**What the exercise asks**:
Decide whether each statement below agrees with the business confidence article. For each, answer yes or no and quote the deciding words from the article.
(a) Headline business confidence rose 4.6 points to -29.8%.
(b) Economists had forecast the rebound in confidence.
(c) ASB moved its estimate of the year-end GDP fall from 5% to 7%.

Business confidence is bouncing back in a much stronger manner than economic forecasters have been expecting.
Preliminary results in the latest ANZ Business Outlook Survey for July show that while most activity measures are still in the minuses - they have bounced back very strongly. It's worth reminding ourself how bad confidence got in the ANZ survey during the lockdown when there were record low readings.
Levels in some cases are now back within the ranges that prevailed over 2019.
And that's not what economists have been forecasting.
The inevitable question is whether these vastly improved levels of confidence can be maintained. And there must be doubt.
The preliminary survey data showed that 'headline' business confidence lifted another 4.6 points to -29.8%.
Arguably the most watched piece of data is firms' expectation of their own activity in the year ahead. And here, the lift was much sharper, up 19.1 points to now just a net 6.8% of firms expecting lower activity for their firm in the year ahead.
“All forward-looking activity indicators lifted from June levels and the near-term jobs picture improved. New Zealand is enjoying a sharp bounce out of lockdown but the brunt of the recession induced by the closed border is yet to hit,” said ANZ Senior Economist, Miles Workman.
ASB senior economist Jane Turner, in commenting on the results said that ASB's forecast "implicitly assume business confidence will backslide from early July’s optimism".
"Nonetheless, the strength of these results, along with real time activity indicators, do highlight that economic activity has bounced back with a gusto not expected by most economists," she said.
"Over the past month we have revised our estimate of the year-end fall in GDP (Dec 20 quarter vs Dec 19 quarter) up from a fall of 7%, to a fall of 5% and note we have been on the more upbeat end of the spectrum of forecasters during this time.

**Records**:

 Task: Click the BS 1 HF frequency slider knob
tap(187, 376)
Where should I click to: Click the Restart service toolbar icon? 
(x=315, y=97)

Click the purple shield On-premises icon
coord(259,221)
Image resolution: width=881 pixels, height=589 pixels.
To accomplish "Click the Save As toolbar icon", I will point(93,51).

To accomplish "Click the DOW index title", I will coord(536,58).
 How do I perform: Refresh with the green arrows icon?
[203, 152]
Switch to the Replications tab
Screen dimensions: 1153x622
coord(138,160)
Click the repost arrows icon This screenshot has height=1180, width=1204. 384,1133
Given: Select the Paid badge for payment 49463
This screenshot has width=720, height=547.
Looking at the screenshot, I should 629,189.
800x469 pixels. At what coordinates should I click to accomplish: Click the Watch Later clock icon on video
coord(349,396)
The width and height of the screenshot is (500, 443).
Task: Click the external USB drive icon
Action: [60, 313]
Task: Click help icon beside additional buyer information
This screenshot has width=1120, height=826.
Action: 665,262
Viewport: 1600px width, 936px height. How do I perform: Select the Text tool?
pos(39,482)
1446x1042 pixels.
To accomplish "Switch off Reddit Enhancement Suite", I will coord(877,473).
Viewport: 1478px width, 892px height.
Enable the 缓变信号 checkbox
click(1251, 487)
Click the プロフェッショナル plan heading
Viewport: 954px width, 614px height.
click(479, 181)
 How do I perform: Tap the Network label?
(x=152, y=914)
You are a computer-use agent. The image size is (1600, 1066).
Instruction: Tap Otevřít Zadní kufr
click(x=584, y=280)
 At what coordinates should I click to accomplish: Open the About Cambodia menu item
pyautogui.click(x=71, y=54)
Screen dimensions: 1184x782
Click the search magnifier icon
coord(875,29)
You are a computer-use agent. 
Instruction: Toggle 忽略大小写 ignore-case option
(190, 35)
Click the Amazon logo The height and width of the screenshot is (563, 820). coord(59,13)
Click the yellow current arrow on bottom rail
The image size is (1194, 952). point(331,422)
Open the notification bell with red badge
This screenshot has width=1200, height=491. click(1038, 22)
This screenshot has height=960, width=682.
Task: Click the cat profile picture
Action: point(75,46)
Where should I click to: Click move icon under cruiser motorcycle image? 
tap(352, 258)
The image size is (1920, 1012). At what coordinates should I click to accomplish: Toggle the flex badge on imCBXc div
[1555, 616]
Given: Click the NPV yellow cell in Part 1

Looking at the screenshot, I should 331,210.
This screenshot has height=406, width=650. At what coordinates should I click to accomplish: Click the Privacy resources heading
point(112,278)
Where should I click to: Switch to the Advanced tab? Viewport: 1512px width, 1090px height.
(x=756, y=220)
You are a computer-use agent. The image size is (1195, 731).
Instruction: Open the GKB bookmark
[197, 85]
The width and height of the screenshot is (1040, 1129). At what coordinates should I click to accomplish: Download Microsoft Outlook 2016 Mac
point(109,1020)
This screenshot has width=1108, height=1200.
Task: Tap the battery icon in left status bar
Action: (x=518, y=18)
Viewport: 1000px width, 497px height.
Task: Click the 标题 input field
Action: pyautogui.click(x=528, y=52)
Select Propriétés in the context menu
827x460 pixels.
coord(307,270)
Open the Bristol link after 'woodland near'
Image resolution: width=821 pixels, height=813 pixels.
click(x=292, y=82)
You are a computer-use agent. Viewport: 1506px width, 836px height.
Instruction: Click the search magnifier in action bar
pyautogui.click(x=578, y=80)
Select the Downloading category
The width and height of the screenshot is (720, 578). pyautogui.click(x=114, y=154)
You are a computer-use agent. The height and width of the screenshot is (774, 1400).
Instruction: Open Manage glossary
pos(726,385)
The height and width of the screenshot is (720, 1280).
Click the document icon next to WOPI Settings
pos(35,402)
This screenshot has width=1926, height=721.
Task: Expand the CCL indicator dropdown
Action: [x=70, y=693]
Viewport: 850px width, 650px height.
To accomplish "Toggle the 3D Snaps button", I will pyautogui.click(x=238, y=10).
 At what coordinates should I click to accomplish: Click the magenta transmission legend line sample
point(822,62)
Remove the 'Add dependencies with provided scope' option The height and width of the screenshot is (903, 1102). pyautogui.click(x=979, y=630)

**The completed task**:
(a) Yes: "'headline' business confidence lifted another 4.6 points to -29.8%"
(b) No: "And that's not what economists have been forecasting."
(c) No: "revised our estimate of the year-end fall in GDP (Dec 20 quarter vs Dec 19 quarter) up from a fall of 7%, to a fall of 5%"